## [EXERCISE]
Please render all of the material below as a JSON list of strings, one per line, with blank lines skipped and the images left out.

## [Click-target data]
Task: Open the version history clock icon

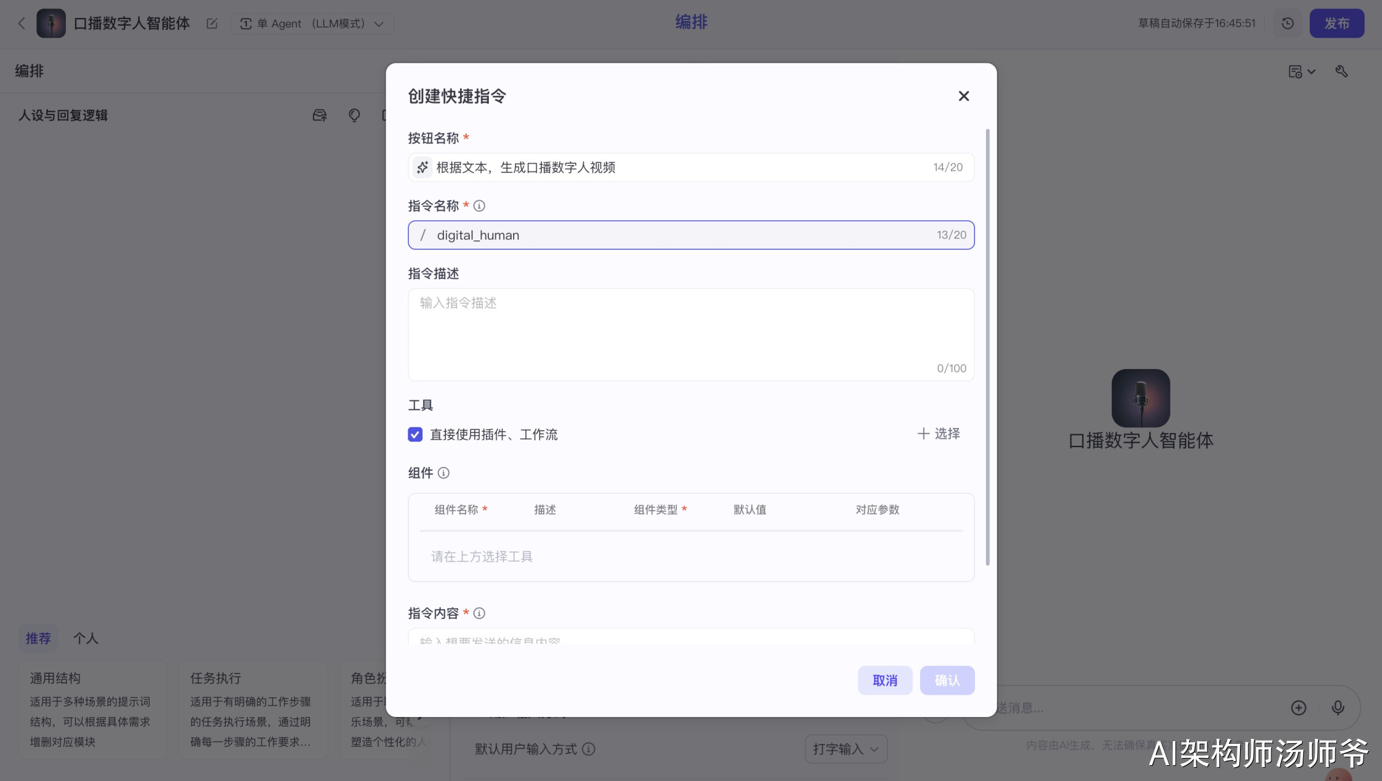Action: 1287,24
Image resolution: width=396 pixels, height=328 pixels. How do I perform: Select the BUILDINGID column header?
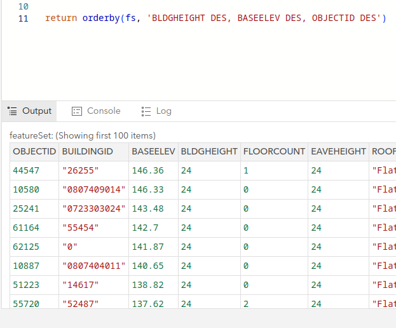coord(87,151)
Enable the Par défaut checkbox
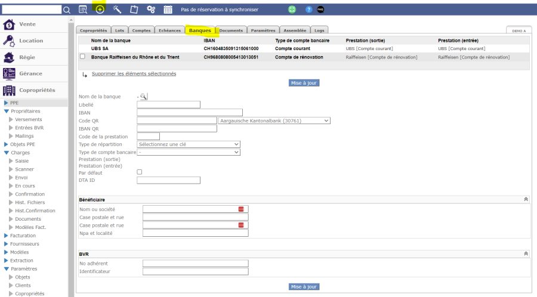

## [OUTPUT FOR THIS TASK]
[
  "Task: Open the version history clock icon",
  "Action: 1287,24",
  "Image resolution: width=396 pixels, height=328 pixels. How do I perform: Select the BUILDINGID column header?",
  "coord(87,151)",
  "Enable the Par défaut checkbox"
]